───── RECORDS SHOWN

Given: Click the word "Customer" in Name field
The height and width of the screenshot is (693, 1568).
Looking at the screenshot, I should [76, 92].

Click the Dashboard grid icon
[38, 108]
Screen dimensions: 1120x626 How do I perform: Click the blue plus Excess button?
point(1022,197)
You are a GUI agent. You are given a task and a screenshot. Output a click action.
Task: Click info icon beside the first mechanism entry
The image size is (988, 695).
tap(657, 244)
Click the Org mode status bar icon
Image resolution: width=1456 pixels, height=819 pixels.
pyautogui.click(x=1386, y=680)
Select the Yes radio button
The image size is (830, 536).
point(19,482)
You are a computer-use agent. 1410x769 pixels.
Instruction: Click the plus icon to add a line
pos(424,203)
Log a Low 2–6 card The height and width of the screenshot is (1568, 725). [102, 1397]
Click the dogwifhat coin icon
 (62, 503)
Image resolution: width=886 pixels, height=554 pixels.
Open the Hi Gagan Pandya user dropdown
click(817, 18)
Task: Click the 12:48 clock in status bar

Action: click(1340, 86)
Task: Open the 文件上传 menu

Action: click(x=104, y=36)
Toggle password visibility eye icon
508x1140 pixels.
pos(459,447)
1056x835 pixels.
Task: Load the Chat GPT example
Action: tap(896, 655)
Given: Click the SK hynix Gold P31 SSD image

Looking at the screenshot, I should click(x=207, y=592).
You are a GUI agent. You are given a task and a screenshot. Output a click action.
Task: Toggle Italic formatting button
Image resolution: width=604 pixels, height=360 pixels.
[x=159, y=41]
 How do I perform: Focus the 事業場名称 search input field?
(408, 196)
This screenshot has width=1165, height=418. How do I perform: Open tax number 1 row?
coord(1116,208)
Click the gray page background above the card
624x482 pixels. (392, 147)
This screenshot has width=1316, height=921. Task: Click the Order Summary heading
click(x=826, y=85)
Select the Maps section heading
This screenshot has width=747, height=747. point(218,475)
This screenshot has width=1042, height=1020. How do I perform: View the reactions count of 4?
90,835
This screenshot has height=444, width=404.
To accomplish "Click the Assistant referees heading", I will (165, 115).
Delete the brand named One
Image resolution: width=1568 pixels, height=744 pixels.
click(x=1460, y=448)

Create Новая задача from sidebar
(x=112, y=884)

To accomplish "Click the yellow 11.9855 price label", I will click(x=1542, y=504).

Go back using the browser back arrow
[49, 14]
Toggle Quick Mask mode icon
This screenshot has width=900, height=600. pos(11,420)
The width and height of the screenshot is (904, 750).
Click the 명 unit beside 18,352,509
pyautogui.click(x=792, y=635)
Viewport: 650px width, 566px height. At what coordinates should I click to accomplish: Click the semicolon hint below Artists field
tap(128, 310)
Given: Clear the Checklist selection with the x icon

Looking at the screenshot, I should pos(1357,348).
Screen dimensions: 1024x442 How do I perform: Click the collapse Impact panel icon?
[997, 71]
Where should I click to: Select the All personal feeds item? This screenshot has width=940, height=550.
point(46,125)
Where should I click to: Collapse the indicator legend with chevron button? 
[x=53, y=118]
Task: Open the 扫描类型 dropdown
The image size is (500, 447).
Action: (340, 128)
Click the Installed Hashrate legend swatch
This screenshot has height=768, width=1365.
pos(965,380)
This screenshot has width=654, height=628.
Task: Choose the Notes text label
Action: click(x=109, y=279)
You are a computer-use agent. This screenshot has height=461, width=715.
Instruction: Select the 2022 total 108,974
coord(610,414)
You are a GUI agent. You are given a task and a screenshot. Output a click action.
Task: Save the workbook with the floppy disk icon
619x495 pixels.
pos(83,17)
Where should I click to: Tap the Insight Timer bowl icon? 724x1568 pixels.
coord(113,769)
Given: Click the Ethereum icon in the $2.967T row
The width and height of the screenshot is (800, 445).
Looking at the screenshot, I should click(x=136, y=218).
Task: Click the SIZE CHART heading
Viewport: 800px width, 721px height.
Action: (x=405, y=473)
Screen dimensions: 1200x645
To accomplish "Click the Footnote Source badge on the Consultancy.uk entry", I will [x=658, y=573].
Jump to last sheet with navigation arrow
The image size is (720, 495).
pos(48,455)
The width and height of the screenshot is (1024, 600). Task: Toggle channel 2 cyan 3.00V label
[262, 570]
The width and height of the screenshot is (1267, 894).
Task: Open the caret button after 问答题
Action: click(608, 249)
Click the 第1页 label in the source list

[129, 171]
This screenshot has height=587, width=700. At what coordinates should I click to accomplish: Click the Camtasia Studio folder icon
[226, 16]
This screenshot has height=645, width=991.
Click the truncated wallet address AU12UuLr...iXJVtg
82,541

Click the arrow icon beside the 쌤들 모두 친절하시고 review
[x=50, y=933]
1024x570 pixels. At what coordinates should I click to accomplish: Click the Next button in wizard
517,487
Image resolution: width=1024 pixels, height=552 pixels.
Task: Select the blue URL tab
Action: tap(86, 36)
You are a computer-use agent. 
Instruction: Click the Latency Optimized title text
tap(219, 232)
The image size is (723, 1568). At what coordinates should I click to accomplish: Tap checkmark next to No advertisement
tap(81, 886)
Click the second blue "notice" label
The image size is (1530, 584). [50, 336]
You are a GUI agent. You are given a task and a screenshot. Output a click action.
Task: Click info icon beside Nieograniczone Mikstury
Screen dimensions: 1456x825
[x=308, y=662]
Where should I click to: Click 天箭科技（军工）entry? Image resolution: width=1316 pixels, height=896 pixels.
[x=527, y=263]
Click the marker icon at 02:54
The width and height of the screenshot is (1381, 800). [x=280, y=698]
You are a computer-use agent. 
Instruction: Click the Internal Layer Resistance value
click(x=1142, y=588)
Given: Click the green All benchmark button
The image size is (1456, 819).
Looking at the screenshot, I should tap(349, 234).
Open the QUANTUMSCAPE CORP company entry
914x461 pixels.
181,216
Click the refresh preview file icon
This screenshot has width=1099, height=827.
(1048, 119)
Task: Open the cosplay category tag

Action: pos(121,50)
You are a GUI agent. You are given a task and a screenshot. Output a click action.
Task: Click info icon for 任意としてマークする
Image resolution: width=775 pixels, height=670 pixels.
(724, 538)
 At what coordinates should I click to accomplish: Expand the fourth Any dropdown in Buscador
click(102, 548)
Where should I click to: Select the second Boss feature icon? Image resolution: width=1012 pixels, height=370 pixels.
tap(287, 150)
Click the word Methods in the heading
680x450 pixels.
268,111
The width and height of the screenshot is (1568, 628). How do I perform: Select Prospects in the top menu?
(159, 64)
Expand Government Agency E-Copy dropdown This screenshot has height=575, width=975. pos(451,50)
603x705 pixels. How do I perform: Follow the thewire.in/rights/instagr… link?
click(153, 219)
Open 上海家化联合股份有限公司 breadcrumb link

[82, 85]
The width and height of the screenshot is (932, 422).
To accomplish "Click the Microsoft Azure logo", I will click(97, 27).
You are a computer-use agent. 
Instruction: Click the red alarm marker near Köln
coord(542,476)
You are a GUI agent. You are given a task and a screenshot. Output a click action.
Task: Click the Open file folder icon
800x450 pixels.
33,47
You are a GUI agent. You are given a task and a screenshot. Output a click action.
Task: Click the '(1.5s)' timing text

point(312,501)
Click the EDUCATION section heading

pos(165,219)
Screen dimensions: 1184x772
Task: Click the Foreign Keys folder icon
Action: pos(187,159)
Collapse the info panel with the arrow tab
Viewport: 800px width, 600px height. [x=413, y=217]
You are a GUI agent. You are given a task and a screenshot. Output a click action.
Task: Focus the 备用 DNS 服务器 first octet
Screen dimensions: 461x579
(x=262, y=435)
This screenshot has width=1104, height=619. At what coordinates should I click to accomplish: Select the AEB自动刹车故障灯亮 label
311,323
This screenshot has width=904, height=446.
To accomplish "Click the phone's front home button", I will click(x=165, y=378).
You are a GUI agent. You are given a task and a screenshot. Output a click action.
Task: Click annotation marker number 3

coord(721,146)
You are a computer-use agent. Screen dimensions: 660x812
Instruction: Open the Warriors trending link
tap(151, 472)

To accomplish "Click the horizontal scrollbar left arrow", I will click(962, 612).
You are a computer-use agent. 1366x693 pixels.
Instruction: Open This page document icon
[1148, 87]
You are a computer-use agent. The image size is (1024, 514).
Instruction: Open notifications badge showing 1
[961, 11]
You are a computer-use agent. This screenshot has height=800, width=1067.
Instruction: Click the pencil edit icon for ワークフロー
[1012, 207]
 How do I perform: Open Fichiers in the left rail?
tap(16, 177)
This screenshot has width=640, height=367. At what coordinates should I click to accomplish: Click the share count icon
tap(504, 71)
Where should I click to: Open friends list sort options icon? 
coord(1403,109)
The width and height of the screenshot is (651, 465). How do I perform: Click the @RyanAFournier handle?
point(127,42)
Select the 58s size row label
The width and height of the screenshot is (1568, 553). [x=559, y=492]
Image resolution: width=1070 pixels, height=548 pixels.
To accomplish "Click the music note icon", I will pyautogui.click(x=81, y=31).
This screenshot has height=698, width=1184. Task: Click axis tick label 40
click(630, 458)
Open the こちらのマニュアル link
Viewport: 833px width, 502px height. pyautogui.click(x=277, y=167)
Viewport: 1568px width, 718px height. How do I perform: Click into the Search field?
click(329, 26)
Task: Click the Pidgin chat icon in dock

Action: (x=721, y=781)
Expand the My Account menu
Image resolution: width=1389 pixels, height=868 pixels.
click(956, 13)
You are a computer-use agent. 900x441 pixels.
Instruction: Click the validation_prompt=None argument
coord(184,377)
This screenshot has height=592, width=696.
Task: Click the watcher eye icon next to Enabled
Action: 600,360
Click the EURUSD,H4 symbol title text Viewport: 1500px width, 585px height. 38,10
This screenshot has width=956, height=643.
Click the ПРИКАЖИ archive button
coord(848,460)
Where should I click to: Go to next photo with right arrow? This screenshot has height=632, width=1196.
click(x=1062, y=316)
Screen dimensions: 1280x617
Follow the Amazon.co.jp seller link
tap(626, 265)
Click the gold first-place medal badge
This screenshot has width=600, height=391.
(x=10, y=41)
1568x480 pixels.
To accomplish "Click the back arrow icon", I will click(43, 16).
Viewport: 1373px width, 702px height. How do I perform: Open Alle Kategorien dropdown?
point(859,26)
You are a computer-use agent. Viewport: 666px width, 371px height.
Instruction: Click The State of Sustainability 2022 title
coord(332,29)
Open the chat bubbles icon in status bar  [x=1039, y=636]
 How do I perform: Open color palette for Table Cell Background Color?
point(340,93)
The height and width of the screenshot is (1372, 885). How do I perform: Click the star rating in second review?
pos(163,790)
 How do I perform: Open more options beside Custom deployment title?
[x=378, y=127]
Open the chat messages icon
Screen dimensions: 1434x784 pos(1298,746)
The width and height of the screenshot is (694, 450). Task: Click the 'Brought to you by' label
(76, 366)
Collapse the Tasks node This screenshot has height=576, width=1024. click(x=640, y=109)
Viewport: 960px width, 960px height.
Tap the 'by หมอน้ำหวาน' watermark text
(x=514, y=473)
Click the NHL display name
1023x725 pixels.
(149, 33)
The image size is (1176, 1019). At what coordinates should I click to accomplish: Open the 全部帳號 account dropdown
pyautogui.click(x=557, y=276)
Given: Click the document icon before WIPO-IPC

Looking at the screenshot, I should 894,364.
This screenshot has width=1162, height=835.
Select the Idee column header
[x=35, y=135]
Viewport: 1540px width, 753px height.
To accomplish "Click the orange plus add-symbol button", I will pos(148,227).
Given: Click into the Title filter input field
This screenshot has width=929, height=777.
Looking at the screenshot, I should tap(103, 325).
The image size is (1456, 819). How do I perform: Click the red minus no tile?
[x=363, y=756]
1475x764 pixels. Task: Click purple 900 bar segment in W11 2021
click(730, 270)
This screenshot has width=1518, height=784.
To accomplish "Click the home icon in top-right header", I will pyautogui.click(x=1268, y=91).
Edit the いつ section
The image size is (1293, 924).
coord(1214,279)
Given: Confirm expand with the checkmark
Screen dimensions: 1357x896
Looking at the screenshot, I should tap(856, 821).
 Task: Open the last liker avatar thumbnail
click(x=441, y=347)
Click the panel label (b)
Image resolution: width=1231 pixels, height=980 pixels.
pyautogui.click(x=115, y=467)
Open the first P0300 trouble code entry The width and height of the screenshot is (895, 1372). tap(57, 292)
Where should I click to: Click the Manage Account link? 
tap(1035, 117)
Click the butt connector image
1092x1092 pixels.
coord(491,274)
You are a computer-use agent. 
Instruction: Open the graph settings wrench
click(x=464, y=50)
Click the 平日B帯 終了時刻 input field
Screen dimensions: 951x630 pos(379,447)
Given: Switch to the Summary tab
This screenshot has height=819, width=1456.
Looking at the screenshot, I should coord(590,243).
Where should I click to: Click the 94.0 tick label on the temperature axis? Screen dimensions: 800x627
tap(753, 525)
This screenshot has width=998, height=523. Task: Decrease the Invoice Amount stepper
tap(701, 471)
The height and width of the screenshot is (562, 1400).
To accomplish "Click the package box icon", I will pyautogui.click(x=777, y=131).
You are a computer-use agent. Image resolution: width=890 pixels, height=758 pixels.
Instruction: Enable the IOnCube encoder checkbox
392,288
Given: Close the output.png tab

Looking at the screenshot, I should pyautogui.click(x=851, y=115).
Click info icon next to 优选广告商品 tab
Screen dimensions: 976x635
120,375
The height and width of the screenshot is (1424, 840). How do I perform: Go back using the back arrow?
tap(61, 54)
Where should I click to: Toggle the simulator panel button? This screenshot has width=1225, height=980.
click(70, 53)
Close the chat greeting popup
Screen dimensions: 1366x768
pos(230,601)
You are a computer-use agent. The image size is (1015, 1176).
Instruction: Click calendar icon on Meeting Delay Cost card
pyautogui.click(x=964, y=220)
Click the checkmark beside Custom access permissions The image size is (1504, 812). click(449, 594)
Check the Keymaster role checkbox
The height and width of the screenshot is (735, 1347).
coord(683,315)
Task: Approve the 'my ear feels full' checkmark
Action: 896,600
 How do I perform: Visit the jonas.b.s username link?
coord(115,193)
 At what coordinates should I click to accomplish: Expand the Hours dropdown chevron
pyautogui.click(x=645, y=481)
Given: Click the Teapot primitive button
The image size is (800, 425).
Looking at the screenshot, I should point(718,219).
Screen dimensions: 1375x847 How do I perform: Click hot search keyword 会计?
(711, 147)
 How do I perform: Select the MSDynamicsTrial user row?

──────────

DIRECTIONS: All lines above that hold the string "home" should be copied.

EXERCISE RESULT:
To accomplish "Click the phone's front home button", I will click(x=165, y=378).
To accomplish "Click the home icon in top-right header", I will pyautogui.click(x=1268, y=91).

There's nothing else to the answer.